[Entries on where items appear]

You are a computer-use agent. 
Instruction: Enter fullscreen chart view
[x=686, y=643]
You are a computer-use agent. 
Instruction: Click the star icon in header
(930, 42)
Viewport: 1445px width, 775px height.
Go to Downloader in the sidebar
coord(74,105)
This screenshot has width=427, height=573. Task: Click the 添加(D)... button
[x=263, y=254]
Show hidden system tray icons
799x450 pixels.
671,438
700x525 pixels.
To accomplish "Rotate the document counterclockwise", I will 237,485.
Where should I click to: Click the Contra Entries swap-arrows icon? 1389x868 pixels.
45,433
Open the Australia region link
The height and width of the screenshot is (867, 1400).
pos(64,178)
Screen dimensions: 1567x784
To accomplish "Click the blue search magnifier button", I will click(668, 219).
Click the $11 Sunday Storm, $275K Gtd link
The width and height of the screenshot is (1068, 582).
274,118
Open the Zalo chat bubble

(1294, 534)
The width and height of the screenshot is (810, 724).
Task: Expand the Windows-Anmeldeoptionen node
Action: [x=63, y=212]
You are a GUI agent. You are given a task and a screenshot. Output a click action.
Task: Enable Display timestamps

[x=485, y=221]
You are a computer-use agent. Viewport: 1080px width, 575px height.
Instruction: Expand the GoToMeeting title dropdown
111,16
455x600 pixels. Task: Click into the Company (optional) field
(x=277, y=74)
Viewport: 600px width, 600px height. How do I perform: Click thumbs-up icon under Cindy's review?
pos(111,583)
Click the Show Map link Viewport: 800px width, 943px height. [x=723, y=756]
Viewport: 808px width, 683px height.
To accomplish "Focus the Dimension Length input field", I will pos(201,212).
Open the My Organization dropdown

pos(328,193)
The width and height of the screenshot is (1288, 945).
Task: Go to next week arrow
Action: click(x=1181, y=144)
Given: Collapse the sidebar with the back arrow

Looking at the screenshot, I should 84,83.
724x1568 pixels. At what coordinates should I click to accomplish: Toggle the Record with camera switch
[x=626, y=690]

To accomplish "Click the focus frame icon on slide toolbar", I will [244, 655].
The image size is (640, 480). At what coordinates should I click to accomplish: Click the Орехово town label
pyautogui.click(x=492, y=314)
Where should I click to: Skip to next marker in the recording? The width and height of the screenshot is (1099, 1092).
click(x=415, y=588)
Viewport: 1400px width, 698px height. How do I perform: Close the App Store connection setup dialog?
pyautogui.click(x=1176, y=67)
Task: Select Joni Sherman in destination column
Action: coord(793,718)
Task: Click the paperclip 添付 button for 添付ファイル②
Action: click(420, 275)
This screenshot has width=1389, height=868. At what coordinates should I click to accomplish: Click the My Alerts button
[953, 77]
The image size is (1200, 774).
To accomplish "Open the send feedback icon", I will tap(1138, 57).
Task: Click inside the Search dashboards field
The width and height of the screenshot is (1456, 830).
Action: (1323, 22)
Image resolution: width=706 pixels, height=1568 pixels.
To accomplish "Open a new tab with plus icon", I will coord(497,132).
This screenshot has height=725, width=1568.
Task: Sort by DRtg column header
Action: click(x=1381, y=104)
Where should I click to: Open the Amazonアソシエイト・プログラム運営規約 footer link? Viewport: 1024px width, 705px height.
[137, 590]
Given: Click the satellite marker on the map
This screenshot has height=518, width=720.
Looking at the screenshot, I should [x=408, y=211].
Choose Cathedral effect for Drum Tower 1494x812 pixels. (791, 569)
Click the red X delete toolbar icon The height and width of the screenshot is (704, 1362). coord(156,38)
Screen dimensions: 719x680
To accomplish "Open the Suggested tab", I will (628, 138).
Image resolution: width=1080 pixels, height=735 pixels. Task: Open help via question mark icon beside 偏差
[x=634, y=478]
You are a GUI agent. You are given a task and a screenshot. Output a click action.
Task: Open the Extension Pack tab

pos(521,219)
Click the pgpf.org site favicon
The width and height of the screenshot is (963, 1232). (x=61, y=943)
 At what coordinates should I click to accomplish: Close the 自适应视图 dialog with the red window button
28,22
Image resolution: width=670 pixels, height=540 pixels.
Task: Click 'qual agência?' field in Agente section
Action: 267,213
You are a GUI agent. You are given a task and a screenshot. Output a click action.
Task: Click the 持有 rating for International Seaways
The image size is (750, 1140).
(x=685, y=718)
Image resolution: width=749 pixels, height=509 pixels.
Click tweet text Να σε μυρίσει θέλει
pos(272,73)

SHORT PROBLEM: Write out only the stretch from the line containing "Viewport: 808px width, 683px height." through the line containing "Choose Cathedral effect", substituting "Window" for "Viewport" and leaving everything else unchanged.

THE REPLY:
Window: 808px width, 683px height.
To accomplish "Focus the Dimension Length input field", I will pos(201,212).
Open the My Organization dropdown

pos(328,193)
The width and height of the screenshot is (1288, 945).
Task: Go to next week arrow
Action: click(x=1181, y=144)
Given: Collapse the sidebar with the back arrow

Looking at the screenshot, I should 84,83.
724x1568 pixels. At what coordinates should I click to accomplish: Toggle the Record with camera switch
[x=626, y=690]

To accomplish "Click the focus frame icon on slide toolbar", I will [244, 655].
The image size is (640, 480). At what coordinates should I click to accomplish: Click the Орехово town label
pyautogui.click(x=492, y=314)
Where should I click to: Skip to next marker in the recording? The width and height of the screenshot is (1099, 1092).
click(x=415, y=588)
Window: 1400px width, 698px height. How do I perform: Close the App Store connection setup dialog?
pyautogui.click(x=1176, y=67)
Task: Select Joni Sherman in destination column
Action: coord(793,718)
Task: Click the paperclip 添付 button for 添付ファイル②
Action: click(420, 275)
This screenshot has width=1389, height=868. At what coordinates should I click to accomplish: Click the My Alerts button
[953, 77]
The image size is (1200, 774).
To accomplish "Open the send feedback icon", I will tap(1138, 57).
Task: Click inside the Search dashboards field
The width and height of the screenshot is (1456, 830).
Action: (1323, 22)
Image resolution: width=706 pixels, height=1568 pixels.
To accomplish "Open a new tab with plus icon", I will coord(497,132).
This screenshot has height=725, width=1568.
Task: Sort by DRtg column header
Action: click(x=1381, y=104)
Where should I click to: Open the Amazonアソシエイト・プログラム運営規約 footer link? Window: 1024px width, 705px height.
[137, 590]
Given: Click the satellite marker on the map
This screenshot has height=518, width=720.
Looking at the screenshot, I should [x=408, y=211].
Choose Cathedral effect for Drum Tower 1494x812 pixels. (791, 569)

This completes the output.